● **Short task**
Reproduce every one of the rows below word for word, with no changes.

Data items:

* Begin *

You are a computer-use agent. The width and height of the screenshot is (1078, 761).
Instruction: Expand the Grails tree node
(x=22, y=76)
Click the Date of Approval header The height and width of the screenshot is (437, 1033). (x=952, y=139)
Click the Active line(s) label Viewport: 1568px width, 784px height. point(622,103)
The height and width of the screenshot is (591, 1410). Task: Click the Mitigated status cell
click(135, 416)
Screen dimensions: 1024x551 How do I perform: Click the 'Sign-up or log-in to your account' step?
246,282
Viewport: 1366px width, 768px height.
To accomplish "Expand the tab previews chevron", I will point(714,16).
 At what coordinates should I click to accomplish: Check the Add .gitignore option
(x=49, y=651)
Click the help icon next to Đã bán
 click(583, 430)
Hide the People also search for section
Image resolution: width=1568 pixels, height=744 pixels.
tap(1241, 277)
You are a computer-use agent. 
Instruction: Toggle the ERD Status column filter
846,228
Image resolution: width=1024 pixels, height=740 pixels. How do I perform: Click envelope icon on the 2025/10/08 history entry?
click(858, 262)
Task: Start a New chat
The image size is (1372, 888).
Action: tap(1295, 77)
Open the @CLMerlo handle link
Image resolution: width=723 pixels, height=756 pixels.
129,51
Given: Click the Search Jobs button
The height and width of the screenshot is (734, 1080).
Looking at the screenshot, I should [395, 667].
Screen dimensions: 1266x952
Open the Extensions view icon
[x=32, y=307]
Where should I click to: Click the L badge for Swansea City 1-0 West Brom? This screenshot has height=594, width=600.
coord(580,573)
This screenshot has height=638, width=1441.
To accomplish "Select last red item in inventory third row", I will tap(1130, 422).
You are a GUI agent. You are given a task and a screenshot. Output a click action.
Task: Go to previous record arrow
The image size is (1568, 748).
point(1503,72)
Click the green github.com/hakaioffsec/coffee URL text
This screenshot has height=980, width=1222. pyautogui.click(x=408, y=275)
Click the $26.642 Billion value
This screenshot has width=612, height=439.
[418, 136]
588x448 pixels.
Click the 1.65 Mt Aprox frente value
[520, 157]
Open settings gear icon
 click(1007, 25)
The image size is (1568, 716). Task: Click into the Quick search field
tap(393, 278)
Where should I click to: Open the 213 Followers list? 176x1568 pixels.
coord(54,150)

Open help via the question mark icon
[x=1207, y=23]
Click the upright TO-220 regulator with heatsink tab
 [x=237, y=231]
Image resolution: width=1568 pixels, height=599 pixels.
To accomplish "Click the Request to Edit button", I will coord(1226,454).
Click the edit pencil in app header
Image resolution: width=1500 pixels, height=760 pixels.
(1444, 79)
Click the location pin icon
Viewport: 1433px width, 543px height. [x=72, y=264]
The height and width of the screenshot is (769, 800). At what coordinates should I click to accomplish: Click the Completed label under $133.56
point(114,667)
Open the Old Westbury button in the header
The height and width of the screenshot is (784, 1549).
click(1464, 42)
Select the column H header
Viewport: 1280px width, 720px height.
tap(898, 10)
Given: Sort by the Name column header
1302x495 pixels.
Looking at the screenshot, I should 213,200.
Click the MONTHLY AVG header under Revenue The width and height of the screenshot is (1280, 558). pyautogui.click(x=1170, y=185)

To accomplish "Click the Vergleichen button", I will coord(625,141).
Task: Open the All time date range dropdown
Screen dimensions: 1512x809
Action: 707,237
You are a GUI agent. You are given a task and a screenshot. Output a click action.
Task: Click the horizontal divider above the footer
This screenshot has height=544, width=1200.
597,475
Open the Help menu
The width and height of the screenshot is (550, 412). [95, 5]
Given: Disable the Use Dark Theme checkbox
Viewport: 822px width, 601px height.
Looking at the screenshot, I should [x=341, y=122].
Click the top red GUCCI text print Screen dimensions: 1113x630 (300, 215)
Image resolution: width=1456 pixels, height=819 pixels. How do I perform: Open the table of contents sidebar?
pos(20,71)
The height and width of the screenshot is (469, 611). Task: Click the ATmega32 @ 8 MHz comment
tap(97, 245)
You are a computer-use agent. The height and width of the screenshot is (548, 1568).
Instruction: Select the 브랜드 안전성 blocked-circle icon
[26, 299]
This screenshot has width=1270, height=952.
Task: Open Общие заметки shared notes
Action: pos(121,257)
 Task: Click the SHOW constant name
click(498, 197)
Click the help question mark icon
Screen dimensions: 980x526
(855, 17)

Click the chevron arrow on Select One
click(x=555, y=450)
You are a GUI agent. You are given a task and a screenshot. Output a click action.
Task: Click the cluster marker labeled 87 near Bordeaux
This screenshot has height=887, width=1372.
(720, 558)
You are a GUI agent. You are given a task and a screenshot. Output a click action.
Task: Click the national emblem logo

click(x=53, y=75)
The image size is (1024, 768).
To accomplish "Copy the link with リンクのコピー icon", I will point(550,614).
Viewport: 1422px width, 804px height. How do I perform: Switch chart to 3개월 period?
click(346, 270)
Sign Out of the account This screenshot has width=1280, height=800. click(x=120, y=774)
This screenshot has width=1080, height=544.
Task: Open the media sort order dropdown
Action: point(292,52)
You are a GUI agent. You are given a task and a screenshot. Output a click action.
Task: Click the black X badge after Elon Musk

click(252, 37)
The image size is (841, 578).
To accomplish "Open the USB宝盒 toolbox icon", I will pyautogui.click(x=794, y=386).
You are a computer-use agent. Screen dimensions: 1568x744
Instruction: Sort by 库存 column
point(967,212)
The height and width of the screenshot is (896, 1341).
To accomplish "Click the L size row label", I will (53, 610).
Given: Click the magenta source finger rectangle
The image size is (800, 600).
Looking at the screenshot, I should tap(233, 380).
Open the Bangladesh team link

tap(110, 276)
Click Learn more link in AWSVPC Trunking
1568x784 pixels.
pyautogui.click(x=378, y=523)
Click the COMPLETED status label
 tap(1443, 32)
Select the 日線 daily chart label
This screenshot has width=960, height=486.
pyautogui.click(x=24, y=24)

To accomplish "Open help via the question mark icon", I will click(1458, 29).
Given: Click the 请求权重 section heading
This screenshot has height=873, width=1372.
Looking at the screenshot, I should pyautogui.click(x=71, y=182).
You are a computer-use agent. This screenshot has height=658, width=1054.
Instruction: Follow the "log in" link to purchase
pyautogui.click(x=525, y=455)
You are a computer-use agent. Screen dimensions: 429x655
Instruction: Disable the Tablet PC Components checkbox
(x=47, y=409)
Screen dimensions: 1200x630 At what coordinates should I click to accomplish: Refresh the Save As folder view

* End *

● **Complete response**
You are a computer-use agent. The width and height of the screenshot is (1078, 761).
Instruction: Expand the Grails tree node
(x=22, y=76)
Click the Date of Approval header The height and width of the screenshot is (437, 1033). (x=952, y=139)
Click the Active line(s) label Viewport: 1568px width, 784px height. point(622,103)
The height and width of the screenshot is (591, 1410). Task: Click the Mitigated status cell
click(135, 416)
Screen dimensions: 1024x551 How do I perform: Click the 'Sign-up or log-in to your account' step?
246,282
Viewport: 1366px width, 768px height.
To accomplish "Expand the tab previews chevron", I will point(714,16).
 At what coordinates should I click to accomplish: Check the Add .gitignore option
(x=49, y=651)
Click the help icon next to Đã bán
 click(583, 430)
Hide the People also search for section
Image resolution: width=1568 pixels, height=744 pixels.
tap(1241, 277)
You are a computer-use agent. 
Instruction: Toggle the ERD Status column filter
846,228
Image resolution: width=1024 pixels, height=740 pixels. How do I perform: Click envelope icon on the 2025/10/08 history entry?
click(858, 262)
Task: Start a New chat
The image size is (1372, 888).
Action: tap(1295, 77)
Open the @CLMerlo handle link
Image resolution: width=723 pixels, height=756 pixels.
129,51
Given: Click the Search Jobs button
The height and width of the screenshot is (734, 1080).
Looking at the screenshot, I should [395, 667].
Screen dimensions: 1266x952
Open the Extensions view icon
[x=32, y=307]
Where should I click to: Click the L badge for Swansea City 1-0 West Brom? This screenshot has height=594, width=600.
coord(580,573)
This screenshot has height=638, width=1441.
To accomplish "Select last red item in inventory third row", I will tap(1130, 422).
You are a GUI agent. You are given a task and a screenshot. Output a click action.
Task: Go to previous record arrow
The image size is (1568, 748).
point(1503,72)
Click the green github.com/hakaioffsec/coffee URL text
This screenshot has height=980, width=1222. pyautogui.click(x=408, y=275)
Click the $26.642 Billion value
This screenshot has width=612, height=439.
[418, 136]
588x448 pixels.
Click the 1.65 Mt Aprox frente value
[520, 157]
Open settings gear icon
 click(1007, 25)
The image size is (1568, 716). Task: Click into the Quick search field
tap(393, 278)
Where should I click to: Open the 213 Followers list? 176x1568 pixels.
coord(54,150)

Open help via the question mark icon
[x=1207, y=23]
Click the upright TO-220 regulator with heatsink tab
 [x=237, y=231]
Image resolution: width=1568 pixels, height=599 pixels.
To accomplish "Click the Request to Edit button", I will coord(1226,454).
Click the edit pencil in app header
Image resolution: width=1500 pixels, height=760 pixels.
(1444, 79)
Click the location pin icon
Viewport: 1433px width, 543px height. [x=72, y=264]
The height and width of the screenshot is (769, 800). At what coordinates should I click to accomplish: Click the Completed label under $133.56
point(114,667)
Open the Old Westbury button in the header
The height and width of the screenshot is (784, 1549).
click(1464, 42)
Select the column H header
Viewport: 1280px width, 720px height.
tap(898, 10)
Given: Sort by the Name column header
1302x495 pixels.
Looking at the screenshot, I should 213,200.
Click the MONTHLY AVG header under Revenue The width and height of the screenshot is (1280, 558). pyautogui.click(x=1170, y=185)

To accomplish "Click the Vergleichen button", I will coord(625,141).
Task: Open the All time date range dropdown
Screen dimensions: 1512x809
Action: 707,237
You are a GUI agent. You are given a task and a screenshot. Output a click action.
Task: Click the horizontal divider above the footer
This screenshot has height=544, width=1200.
597,475
Open the Help menu
The width and height of the screenshot is (550, 412). [95, 5]
Given: Disable the Use Dark Theme checkbox
Viewport: 822px width, 601px height.
Looking at the screenshot, I should [x=341, y=122].
Click the top red GUCCI text print Screen dimensions: 1113x630 (300, 215)
Image resolution: width=1456 pixels, height=819 pixels. How do I perform: Open the table of contents sidebar?
pos(20,71)
The height and width of the screenshot is (469, 611). Task: Click the ATmega32 @ 8 MHz comment
tap(97, 245)
You are a computer-use agent. The height and width of the screenshot is (548, 1568).
Instruction: Select the 브랜드 안전성 blocked-circle icon
[26, 299]
This screenshot has width=1270, height=952.
Task: Open Общие заметки shared notes
Action: pos(121,257)
 Task: Click the SHOW constant name
click(498, 197)
Click the help question mark icon
Screen dimensions: 980x526
(855, 17)

Click the chevron arrow on Select One
click(x=555, y=450)
You are a GUI agent. You are given a task and a screenshot. Output a click action.
Task: Click the cluster marker labeled 87 near Bordeaux
This screenshot has height=887, width=1372.
(720, 558)
You are a GUI agent. You are given a task and a screenshot. Output a click action.
Task: Click the national emblem logo

click(x=53, y=75)
The image size is (1024, 768).
To accomplish "Copy the link with リンクのコピー icon", I will point(550,614).
Viewport: 1422px width, 804px height. How do I perform: Switch chart to 3개월 period?
click(346, 270)
Sign Out of the account This screenshot has width=1280, height=800. click(x=120, y=774)
This screenshot has width=1080, height=544.
Task: Open the media sort order dropdown
Action: point(292,52)
You are a GUI agent. You are given a task and a screenshot. Output a click action.
Task: Click the black X badge after Elon Musk

click(252, 37)
The image size is (841, 578).
To accomplish "Open the USB宝盒 toolbox icon", I will pyautogui.click(x=794, y=386).
You are a computer-use agent. Screen dimensions: 1568x744
Instruction: Sort by 库存 column
point(967,212)
The height and width of the screenshot is (896, 1341).
To accomplish "Click the L size row label", I will (53, 610).
Given: Click the magenta source finger rectangle
The image size is (800, 600).
Looking at the screenshot, I should tap(233, 380).
Open the Bangladesh team link

tap(110, 276)
Click Learn more link in AWSVPC Trunking
1568x784 pixels.
pyautogui.click(x=378, y=523)
Click the COMPLETED status label
 tap(1443, 32)
Select the 日線 daily chart label
This screenshot has width=960, height=486.
pyautogui.click(x=24, y=24)

To accomplish "Open help via the question mark icon", I will click(1458, 29).
Given: Click the 请求权重 section heading
This screenshot has height=873, width=1372.
Looking at the screenshot, I should pyautogui.click(x=71, y=182).
You are a computer-use agent. This screenshot has height=658, width=1054.
Instruction: Follow the "log in" link to purchase
pyautogui.click(x=525, y=455)
You are a computer-use agent. Screen dimensions: 429x655
Instruction: Disable the Tablet PC Components checkbox
(x=47, y=409)
Screen dimensions: 1200x630 At what coordinates should I click to accomplish: Refresh the Save As folder view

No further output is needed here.